An Arizona school teacher showed up to class drunk and continued drinking throughout the day, authorities said Thursday.

Students at Poston Butte High School in San Tan Valley called the school's main office Wednesday afternoon after Kathleen Jardine began cursing and yelling at them. The school's principal and a responding deputy met with Jardine. According to the deputy, Jardine initially denied being intoxicated. She later admitted that she had been drinking the night before, that morning and during lunch in her classroom.

The math teacher had a blood alcohol concentration level of .205, two-and-a-half times the legal limit for drivers. A school security officer found a bottle of vodka, a bottle of white wine and a bottle of Sunny D orange juice in her classroom.

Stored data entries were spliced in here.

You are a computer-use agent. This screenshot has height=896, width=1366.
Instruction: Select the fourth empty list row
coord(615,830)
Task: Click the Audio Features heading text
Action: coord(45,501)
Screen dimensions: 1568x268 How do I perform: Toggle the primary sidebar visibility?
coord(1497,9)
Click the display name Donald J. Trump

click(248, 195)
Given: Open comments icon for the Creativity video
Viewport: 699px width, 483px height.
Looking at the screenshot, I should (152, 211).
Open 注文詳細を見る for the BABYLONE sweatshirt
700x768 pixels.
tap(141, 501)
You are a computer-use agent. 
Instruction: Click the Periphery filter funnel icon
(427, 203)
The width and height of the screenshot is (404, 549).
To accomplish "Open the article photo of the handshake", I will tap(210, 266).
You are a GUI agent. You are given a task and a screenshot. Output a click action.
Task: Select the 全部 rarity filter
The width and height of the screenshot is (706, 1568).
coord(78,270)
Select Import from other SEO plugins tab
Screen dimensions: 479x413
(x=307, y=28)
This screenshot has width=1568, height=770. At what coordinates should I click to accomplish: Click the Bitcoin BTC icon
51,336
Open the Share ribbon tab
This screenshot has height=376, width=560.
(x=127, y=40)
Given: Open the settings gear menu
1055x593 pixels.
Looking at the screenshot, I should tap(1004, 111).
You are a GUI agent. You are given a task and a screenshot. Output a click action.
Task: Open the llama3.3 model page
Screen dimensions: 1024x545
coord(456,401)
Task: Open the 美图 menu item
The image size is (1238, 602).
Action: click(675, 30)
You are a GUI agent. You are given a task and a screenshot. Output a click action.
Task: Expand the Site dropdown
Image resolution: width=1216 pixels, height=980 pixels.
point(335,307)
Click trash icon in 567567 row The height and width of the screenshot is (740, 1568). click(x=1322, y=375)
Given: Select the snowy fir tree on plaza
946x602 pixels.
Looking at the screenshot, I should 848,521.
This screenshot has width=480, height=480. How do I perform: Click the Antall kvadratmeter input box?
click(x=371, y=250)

Authorities said Jardine told them she took a cab to school for fear she was too inebriated to drive.

Jardine, of Chandler, was cited for one count of consumption of alcohol in public but could face disorderly conduct charges. After receiving her citation, Jardine was released to her daughter.

A message left at a phone number listed for Jardine was not immediately returned Thursday.

Florence Unified School District spokesman Richard Franco said Thursday school officials could not comment on personnel issues and because of a pending criminal investigation.

The incident is the second time Jardine has been accused of being intoxicated in class. In 2011, she was fired from a Belen, New Mexico, high school for violating the district's no-alcohol policy. Belen Schools Superintendent Ron Marquez said students in a math class reported that Jardine was slurring her words and staggering. A school nurse examined her and found her to be under the influence of alcohol. She was immediately fired.

"Since that time I have never been called regarding her about a reference," Marquez said.

Franco said the Florence Unified School District does a full FBI background check on all prospective employees. Officials also verify teaching certificates, references and letters of recommendation, he added.

"I can tell you, as a district, we can only go off of what's reported on applications," Franco said. "If nothing else is reported to us through the application process or any other means, there's no way of us knowing about it."